## CONSIGNA 1
Enumera, en el orden en que aparecen, todos los lugares que se nombran en el artículo sobre Aznar en Vista Alegre.
## CONSIGNA 2
Según el artículo sobre Aznar en Vista Alegre, ¿qué día optó el pueblo por Barrabás?

## DOCUMENTO FUENTE
Vista Alegre era el sábado un templo, altar de la celebración en honor de un dios menor. Estaba el PP en tiempo cuaresmal, de penitencia, para confesar las faltas, proponerse la enmienda y recibir el perdón. Pero faltaban pecados que confesar o culpas. Nadie imaginaba a un Aznar penitente: "¿Yo, pecador? El pecador será usted". ¿Ni mentirijillas, hijo mío? "Los que mienten son los otros. Y lo saben". Así que aquel posible acto penitencial se convirtió en un acto de desagravio, ritual de reparación a una víctima de la calumnia. El mundo entero estaba en eso, la prensa internacional era la turba que lanzaba infamias de sospechas de mentiras sobre el maestro dolorido y orgulloso. Tienen los rotativos internacionales, las cancillerías europeas y algunos perversos medios locales muy distinta noción de la verdad que el dios que los ha pillado en el intento de sacrificarlo. Jesús Cardenal debería llevarlos a todos a los tribunales. Pero la víctima ya había pasado su calvario y ahora ascendía a los cielos dando botes y no sin esfuerzos. Vista Alegre fue el sábado el monte Tabor o el inicio de un camino hacia la resurrección gloriosa de Aznar López. Aunque no una resurrección, propiamente dicha, porque eso supondría admitir que el mesías se habría dejado crucificar. Y él sólo se dejaría crucificar por tener a su lado al buen y al mal ladrón para destacarse entre ellos como el estupendo. Para elegir al bueno, ladrón al fin y al cabo, pudo pedir una lista a los tribunales con fieles suyos que pecaron o siguen haciéndolo, pero como no miró a Castellón ni a la zona franca de Cádiz, proclamó que no deja corrupción y al que le lleve la contraria ahora le dirá que miente y lo sabe. Para elegir al mal ladrón, no le hacía falta ni que fuera ladrón, un socialista le bastaba.

En cualquier caso, no pasó el maestro como Cristo por Getsemaní. No lo proclamó Bush un valiente para que tuviera que medirse con Cristo en su debilidad. Así que ni siquiera llegó a suplicar: "Padre, si es posible que pase de mí este cáliz". Al contrario, pediría en todo caso que le echaran cálices a él. El pecador era ese pueblo que a la petición de Pilatos en las urnas para que eligiera entre Aznar y Barrabás optó el día 14 por Barrabás. La culpa, pues, no le afectaba y sí la ofensa recibida. Muchos de los presentes en Vista Alegre pudieron cantar en honor de su dios el motete que entonaban de pequeños y que aún se oye en los Via Crucis: "Perdona a tu pueblo, Señor ; perdona a tu pueblo, perdónale, Señor". A ese pueblo pecador era al que Aznar tenía que perdonar el sábado. Y no precisamente haciéndose el simpático: el rostro de dios no siempre es benevolente y él prefiere verse en el rostro del dios justiciero. Por eso el canto de penitencia, tan propio para esta ocasión, añadía: "No estés eternamente enojado, perdónale, Señor".

## INFORMACIÓN EXTRAÍDA
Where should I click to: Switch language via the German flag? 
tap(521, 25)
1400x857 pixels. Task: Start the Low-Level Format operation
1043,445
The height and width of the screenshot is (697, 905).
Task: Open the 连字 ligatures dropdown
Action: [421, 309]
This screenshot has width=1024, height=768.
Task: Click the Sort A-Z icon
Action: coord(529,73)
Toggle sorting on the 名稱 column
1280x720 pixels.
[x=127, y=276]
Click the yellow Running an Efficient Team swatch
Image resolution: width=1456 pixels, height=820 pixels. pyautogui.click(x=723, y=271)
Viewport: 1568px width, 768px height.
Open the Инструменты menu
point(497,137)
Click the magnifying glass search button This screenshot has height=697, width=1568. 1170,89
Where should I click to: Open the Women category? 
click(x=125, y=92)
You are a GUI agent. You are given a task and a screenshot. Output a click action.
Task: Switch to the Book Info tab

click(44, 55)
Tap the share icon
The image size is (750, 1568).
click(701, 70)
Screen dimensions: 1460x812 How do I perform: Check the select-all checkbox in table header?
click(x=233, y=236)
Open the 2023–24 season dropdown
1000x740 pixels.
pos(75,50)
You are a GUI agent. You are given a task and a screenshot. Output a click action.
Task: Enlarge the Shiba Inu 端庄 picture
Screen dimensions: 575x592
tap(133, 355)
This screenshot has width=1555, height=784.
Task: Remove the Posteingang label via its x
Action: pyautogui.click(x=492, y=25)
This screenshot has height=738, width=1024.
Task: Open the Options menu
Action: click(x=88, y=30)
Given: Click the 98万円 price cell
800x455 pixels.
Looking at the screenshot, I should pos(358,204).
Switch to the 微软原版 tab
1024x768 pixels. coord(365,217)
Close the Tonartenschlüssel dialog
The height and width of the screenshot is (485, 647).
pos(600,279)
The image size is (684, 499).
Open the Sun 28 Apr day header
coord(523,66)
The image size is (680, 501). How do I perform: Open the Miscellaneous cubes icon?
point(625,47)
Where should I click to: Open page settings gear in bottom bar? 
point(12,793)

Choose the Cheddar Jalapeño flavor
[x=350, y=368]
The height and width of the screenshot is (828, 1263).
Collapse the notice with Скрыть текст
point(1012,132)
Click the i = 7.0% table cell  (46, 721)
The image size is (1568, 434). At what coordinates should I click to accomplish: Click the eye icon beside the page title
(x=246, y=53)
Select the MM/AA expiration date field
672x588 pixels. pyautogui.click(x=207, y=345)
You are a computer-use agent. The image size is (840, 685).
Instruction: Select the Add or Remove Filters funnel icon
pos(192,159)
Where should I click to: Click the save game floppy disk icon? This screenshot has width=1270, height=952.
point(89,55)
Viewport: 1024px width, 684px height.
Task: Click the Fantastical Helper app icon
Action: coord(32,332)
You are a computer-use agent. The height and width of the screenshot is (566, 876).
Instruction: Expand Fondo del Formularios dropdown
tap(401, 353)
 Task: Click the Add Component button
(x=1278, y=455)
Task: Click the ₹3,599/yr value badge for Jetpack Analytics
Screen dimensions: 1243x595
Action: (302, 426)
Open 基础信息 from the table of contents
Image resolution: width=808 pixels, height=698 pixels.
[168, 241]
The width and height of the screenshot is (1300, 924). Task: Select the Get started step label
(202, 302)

## RESPUESTA REDACTADA 1
Vista Alegre, el monte Tabor, Castellón, la zona franca de Cádiz y Getsemaní.

## RESPUESTA REDACTADA 2
El día 14.